====== Supplied material

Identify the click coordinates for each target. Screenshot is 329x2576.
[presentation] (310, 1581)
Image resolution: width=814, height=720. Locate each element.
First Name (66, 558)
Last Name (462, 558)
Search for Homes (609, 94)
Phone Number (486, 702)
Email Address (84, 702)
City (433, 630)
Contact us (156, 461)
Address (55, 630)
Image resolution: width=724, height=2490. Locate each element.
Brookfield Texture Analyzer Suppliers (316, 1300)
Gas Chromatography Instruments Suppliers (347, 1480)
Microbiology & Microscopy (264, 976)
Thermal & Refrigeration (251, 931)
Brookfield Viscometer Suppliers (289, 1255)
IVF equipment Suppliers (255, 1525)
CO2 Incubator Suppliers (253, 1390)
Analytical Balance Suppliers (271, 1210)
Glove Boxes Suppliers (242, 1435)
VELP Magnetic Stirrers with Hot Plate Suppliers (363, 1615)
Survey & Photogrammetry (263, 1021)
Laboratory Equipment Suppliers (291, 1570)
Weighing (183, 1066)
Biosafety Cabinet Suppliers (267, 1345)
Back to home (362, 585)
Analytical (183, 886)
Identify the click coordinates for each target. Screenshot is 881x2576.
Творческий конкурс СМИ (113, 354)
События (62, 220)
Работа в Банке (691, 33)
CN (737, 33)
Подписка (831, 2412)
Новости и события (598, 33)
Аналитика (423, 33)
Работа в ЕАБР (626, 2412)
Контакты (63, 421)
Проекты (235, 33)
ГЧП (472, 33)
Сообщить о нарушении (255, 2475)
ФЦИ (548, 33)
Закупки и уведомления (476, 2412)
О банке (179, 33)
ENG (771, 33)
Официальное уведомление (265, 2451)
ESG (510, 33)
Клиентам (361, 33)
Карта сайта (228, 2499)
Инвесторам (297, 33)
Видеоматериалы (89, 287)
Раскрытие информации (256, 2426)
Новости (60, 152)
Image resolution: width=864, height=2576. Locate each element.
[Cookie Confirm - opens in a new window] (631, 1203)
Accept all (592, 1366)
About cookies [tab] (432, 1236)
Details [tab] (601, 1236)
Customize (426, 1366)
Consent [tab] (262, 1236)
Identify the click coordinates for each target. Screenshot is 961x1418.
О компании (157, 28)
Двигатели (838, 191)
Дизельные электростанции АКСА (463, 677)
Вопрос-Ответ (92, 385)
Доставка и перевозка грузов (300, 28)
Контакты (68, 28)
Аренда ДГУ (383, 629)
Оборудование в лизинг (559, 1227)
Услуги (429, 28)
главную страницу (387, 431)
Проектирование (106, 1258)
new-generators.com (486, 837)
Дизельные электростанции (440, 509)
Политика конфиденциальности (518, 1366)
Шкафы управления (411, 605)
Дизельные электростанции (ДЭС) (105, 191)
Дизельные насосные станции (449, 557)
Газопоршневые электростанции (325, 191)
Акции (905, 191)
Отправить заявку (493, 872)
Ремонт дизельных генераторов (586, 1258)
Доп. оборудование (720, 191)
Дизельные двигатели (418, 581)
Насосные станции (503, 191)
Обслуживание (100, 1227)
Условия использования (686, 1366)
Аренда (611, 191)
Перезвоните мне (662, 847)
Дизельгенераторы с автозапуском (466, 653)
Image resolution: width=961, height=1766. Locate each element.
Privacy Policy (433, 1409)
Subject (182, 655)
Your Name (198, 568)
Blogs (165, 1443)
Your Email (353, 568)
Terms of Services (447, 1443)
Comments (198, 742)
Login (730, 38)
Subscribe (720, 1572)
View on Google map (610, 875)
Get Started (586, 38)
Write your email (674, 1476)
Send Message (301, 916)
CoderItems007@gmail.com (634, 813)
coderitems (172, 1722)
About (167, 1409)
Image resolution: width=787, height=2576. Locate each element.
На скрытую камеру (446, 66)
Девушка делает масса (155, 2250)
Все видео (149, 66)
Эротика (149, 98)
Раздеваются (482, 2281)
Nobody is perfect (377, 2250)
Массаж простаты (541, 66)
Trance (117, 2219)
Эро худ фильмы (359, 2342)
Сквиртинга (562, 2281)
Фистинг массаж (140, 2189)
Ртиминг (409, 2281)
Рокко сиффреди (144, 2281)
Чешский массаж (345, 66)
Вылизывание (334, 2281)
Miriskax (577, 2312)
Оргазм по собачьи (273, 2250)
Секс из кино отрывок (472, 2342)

============

## Exercise goal
Please repeat the lines from the one with "Все видео (149, 66)" up to and including the last line of the records, requests included, with 69 added to every coordinate in the answers.

## Reply
Все видео (218, 135)
Эротика (218, 167)
Раздеваются (551, 2350)
Nobody is perfect (446, 2319)
Массаж простаты (610, 135)
Trance (186, 2288)
Эро худ фильмы (428, 2411)
Сквиртинга (631, 2350)
Фистинг массаж (209, 2258)
Ртиминг (478, 2350)
Рокко сиффреди (213, 2350)
Чешский массаж (414, 135)
Вылизывание (403, 2350)
Miriskax (646, 2381)
Оргазм по собачьи (342, 2319)
Секс из кино отрывок (541, 2411)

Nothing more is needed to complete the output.